#### Extrait
Les signes du zodiaque
On sera peut-être étonné, en lisant un article sur Tou-Bichvath de trouver en introduction quelques remarques sur les signes du zodiaque. Notre propos ne consiste évidemment pas à faire la promotion de l'astrologie ni à convier le lecteur à consulter l'horoscope. Pourtant, il suffit de consulter attentivement le loua'h (le calendrier juif), pour se rendre compte que chaque mois porte l'un des douze signes du zodiaque. Celui-ci est couramment nommé "l'horloge du ciel", et il évoque pour le moins l'état de la nature aux différents stades de son déroulement. Ces représentations rendent compte d'une certaine permanence dans le cycle annuel de la nature.
La tradition juive a toujours pris au sérieux la nature et ses lois, considérant à juste titre que leur déterminisme constituait à la fois une sécurité et une possibilité d'action pour l'être humain. Le Maharal de Prague, commentant l'affirmation de la Guemara, "éin mazal leisraël" (Israël n'est pas soumis au déterminisme) s'exprime de la manière suivante : En tant que peuple, Israël n'est pas soumis aux lois de la nature. Il en est de même pour l'individu quand il accomplit des mitsvoth (ou quand il prie).
########
• _Consigne_:
Recopiez mot pour mot le passage de l'extrait sur les signes du zodiaque compris entre « La tradition juive » et « quand il prie). », bornes incluses.
#### Données de l'exercice
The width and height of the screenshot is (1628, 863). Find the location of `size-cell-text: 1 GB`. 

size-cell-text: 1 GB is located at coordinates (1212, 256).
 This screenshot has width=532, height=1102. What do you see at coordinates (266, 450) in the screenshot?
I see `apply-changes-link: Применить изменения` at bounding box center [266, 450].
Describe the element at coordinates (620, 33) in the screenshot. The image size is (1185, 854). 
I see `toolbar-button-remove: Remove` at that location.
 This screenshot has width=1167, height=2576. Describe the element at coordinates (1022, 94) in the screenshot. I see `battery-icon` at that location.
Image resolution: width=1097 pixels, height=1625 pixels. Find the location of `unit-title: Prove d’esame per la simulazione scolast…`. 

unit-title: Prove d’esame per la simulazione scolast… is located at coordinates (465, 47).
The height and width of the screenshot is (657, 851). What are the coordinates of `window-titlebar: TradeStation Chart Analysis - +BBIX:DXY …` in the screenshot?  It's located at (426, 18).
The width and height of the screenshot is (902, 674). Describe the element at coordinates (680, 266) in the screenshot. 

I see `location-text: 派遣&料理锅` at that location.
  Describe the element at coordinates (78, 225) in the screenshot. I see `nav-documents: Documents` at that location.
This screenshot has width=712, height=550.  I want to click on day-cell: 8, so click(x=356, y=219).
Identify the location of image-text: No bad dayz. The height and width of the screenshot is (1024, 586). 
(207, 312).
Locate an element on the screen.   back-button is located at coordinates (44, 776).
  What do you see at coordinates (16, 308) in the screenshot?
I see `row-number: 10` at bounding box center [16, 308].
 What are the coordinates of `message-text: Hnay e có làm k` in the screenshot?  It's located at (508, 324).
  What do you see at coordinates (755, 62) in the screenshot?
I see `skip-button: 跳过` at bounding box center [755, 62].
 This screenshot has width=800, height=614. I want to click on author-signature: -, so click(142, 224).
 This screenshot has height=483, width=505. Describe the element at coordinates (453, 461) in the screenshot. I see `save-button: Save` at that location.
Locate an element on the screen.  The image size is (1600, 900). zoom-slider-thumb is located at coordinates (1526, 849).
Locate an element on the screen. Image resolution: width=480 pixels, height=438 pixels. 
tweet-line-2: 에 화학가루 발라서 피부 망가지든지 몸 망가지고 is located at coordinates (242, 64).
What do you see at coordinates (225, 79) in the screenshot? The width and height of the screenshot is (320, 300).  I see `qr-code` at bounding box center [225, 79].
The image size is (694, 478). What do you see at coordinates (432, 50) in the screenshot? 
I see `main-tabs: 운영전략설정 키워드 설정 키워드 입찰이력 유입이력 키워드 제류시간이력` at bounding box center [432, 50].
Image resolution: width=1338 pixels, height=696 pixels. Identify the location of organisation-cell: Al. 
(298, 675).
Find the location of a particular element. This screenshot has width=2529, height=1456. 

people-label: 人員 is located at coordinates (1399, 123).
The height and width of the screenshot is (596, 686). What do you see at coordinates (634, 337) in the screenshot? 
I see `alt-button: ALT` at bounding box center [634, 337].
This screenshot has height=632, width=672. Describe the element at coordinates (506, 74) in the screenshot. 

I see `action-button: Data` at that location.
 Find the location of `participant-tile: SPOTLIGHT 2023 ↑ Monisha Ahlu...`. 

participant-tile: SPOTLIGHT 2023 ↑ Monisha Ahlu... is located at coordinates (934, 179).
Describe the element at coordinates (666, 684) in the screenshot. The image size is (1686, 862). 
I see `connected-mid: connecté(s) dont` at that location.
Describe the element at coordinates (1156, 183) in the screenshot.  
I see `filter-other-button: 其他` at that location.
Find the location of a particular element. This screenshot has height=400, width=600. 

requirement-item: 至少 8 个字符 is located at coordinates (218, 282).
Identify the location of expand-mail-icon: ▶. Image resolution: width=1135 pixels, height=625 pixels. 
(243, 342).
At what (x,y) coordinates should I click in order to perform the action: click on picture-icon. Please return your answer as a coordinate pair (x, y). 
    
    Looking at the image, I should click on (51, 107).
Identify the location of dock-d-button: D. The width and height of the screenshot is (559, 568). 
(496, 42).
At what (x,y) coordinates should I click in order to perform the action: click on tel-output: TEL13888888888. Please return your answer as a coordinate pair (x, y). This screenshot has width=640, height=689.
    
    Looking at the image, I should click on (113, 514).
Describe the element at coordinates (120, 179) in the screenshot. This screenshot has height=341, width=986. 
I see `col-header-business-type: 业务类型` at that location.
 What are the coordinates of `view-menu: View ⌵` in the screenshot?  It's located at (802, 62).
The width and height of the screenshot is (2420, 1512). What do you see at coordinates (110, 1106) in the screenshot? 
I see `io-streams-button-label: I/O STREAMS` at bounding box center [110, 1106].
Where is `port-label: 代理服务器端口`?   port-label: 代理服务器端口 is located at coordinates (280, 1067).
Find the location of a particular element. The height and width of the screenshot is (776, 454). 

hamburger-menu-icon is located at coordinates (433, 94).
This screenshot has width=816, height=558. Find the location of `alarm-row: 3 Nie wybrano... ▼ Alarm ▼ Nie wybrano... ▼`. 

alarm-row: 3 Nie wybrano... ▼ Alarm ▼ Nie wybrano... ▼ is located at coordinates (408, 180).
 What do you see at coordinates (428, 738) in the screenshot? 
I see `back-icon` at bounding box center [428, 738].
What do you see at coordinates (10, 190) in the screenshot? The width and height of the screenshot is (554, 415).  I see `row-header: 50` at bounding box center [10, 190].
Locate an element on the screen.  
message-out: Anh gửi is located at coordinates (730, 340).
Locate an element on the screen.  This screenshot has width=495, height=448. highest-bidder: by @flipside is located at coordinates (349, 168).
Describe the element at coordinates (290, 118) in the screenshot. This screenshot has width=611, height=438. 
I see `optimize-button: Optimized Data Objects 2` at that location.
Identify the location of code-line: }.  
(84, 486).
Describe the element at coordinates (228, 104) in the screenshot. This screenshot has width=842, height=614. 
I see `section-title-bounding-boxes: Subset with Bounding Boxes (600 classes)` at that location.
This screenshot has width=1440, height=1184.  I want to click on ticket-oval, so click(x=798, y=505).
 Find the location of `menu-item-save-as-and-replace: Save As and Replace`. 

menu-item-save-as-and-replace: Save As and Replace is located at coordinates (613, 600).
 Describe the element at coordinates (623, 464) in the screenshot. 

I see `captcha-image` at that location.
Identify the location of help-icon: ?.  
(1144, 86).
########
• _Réponse attendue_:
La tradition juive a toujours pris au sérieux la nature et ses lois, considérant à juste titre que leur déterminisme constituait à la fois une sécurité et une possibilité d'action pour l'être humain. Le Maharal de Prague, commentant l'affirmation de la Guemara, "éin mazal leisraël" (Israël n'est pas soumis au déterminisme) s'exprime de la manière suivante : En tant que peuple, Israël n'est pas soumis aux lois de la nature. Il en est de même pour l'individu quand il accomplit des mitsvoth (ou quand il prie).